> [Job 1]:
From the disability pension passage, pull out the text from "and discusses the" up to and including "not disability based." word for word.
> [Job 2]:
According to the disability pension passage, what share of final compensation does a retired member with fewer than twenty-five years of creditable service receive as a disability pension?

> [Source document]:
- - -

A member, as defined under article IV, section 1(a), (b), or (c) retired under section 1 above shall receive the following benefits:

(a) If such member shall not at the time of his retirement have a total of twenty-five years of creditable service, he shall receive a disability pension of sixty-six and two thirds percent of his final compensation at the time of his retirement.

(b) If such member, at the time of his retirement, shall have a total of twenty-five years or more of creditable service or on the expiration of the period when a member retired and receiving benefits under (a) above would have such total had he continued in active service, he shall receive a reduced disability allowance computed in the same manner as the allowance provided in Part A of this Article with optional benefits as provided in Part H of this Article. [Tit IX, ch VII, art VI.]

The present plaintiffs were retired because of disability

at times when each had not attained twenty-five years of

creditable service. Each employee received two thirds of his

final compensation at the time of retirement in accordance

with art VI, part B, § 2(a) of the city charter.

However, the plaintiffs’ benefits were reduced pursuant

to § 2(b) of the city charter when each plaintiff reached what

would have been twenty-five years of creditable service. The

amount of “reduced disability allowance,” by the terms of

subsection (b)’s reduction provision, was “computed in the

same manner as the allowance provided in Part A of this

Article with optional benefits as provided in Part H of this

Article.” Part A is entitled “Service Retirement Allowance,”

and discusses the standard retirement allowance.1

The plaintiffs initially received the two-thirds

disability allowance provided by § 2(a) in lieu of receiving

worker’s compensation benefits. Those payments are not at

In other words, part A is not disability based.

issue on appeal. The issue on appeal, instead, is the

contention that the plaintiffs were impermissibly reduced

pursuant to § 2(b). According to the plaintiffs, they were

entitled to receive both worker’s compensation benefits and

municipal benefits because the benefits received by the

plaintiffs under the municipal plan were changed from injury­ based benefits to retirement benefits when each plaintiff had

twenty-five years of creditable service. The defendants

contend that § 2(b) is part of an overall disability

retirement plan under which the plaintiffs elected to receive

benefits after they were injured. Thus, the defendants argue,

the benefits provided in the plan are akin to worker’s

compensation benefits, and the plaintiffs are precluded from

receiving “dual” benefits by § 161 of the WDCA.

- - -

> [Raw data]:

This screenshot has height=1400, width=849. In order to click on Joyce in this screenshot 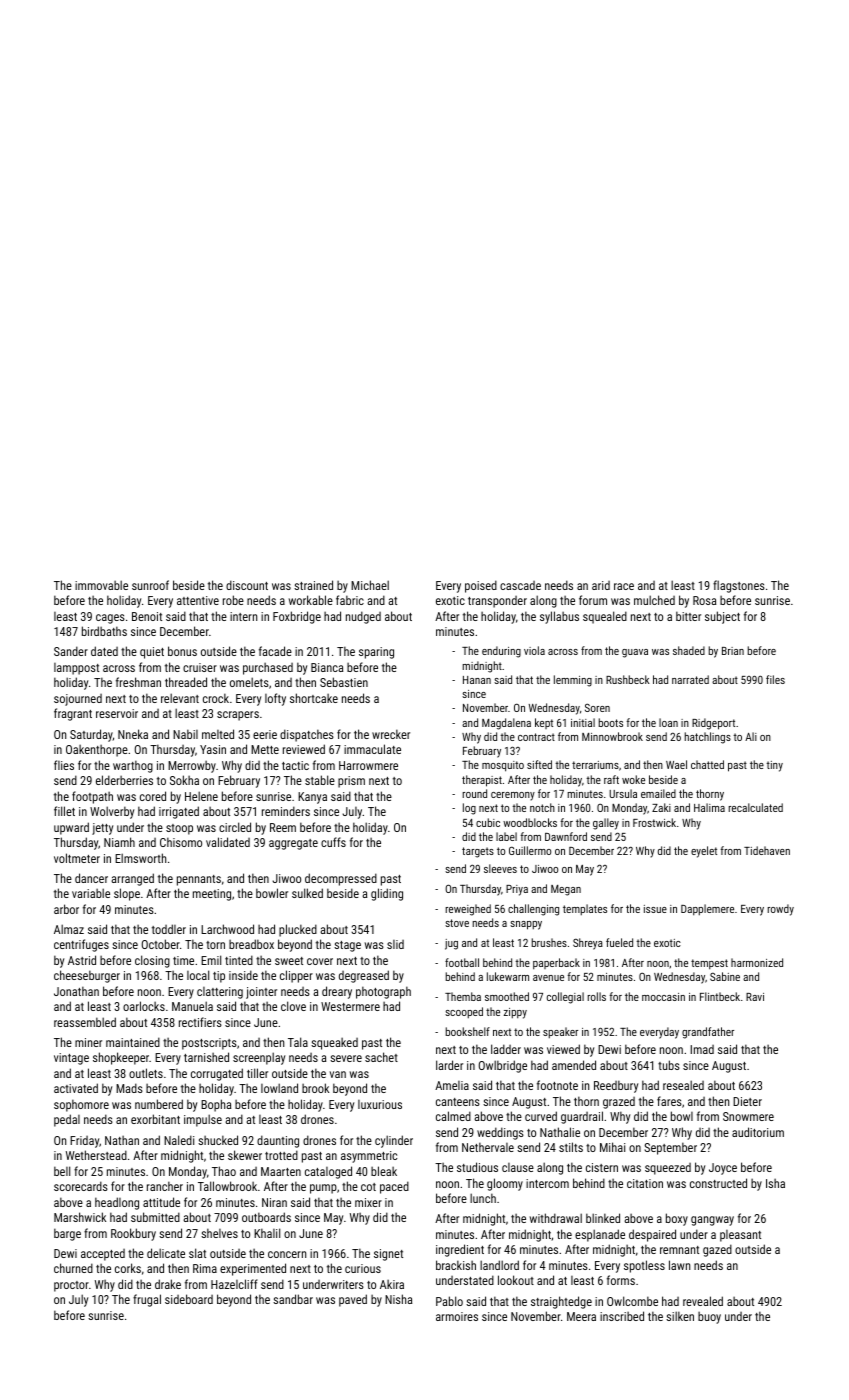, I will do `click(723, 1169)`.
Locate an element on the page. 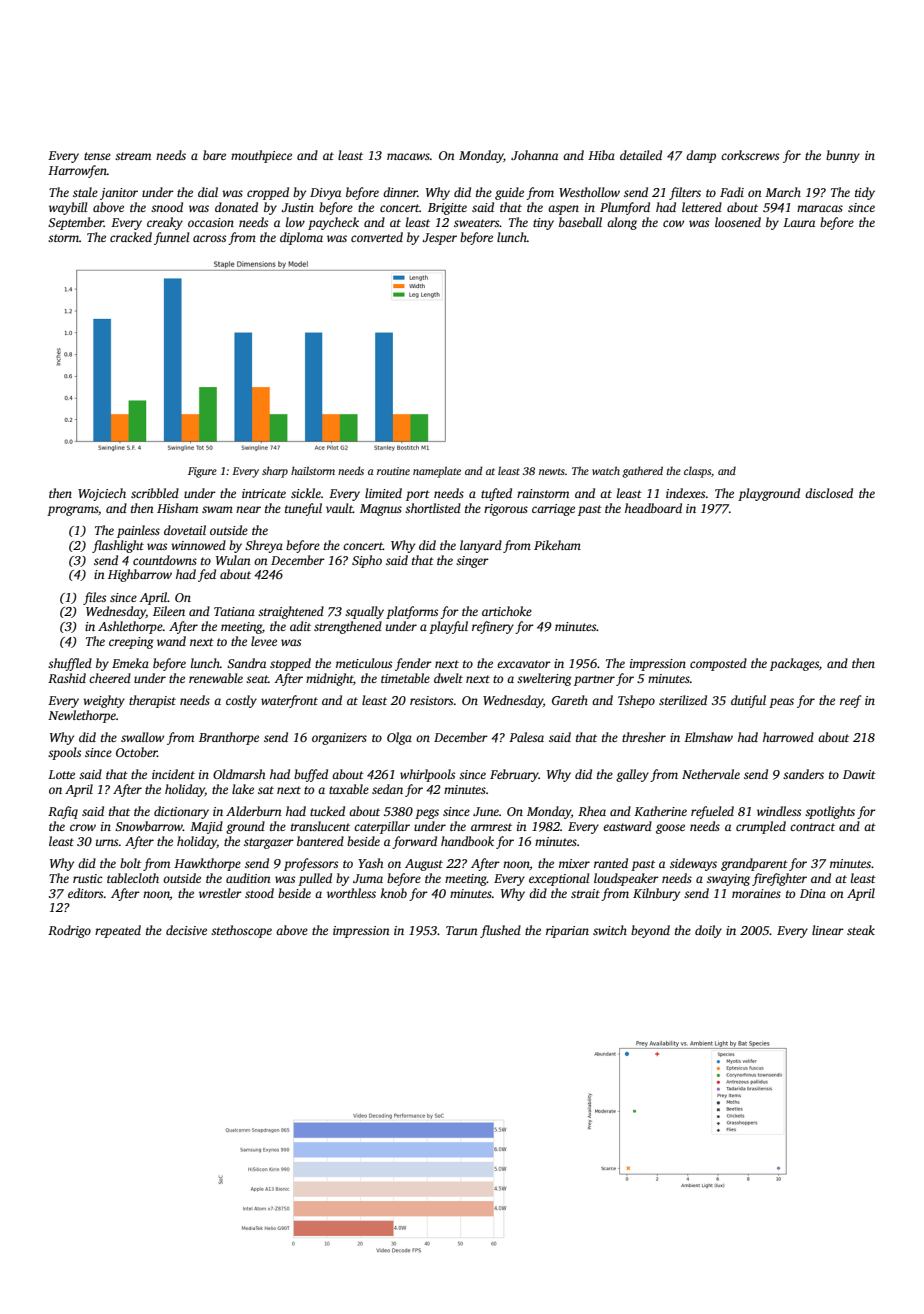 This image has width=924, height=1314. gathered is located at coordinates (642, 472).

- - -

> [Expected output 1]:
and discusses the standard retirement allowance.1

The plaintiffs initially received the two-thirds

disability allowance provided by § 2(a) in lieu of receiving

worker’s compensation benefits. Those payments are not at

In other words, part A is not disability based.

> [Expected output 2]:
Sixty-six and two thirds percent of final compensation at the time of retirement.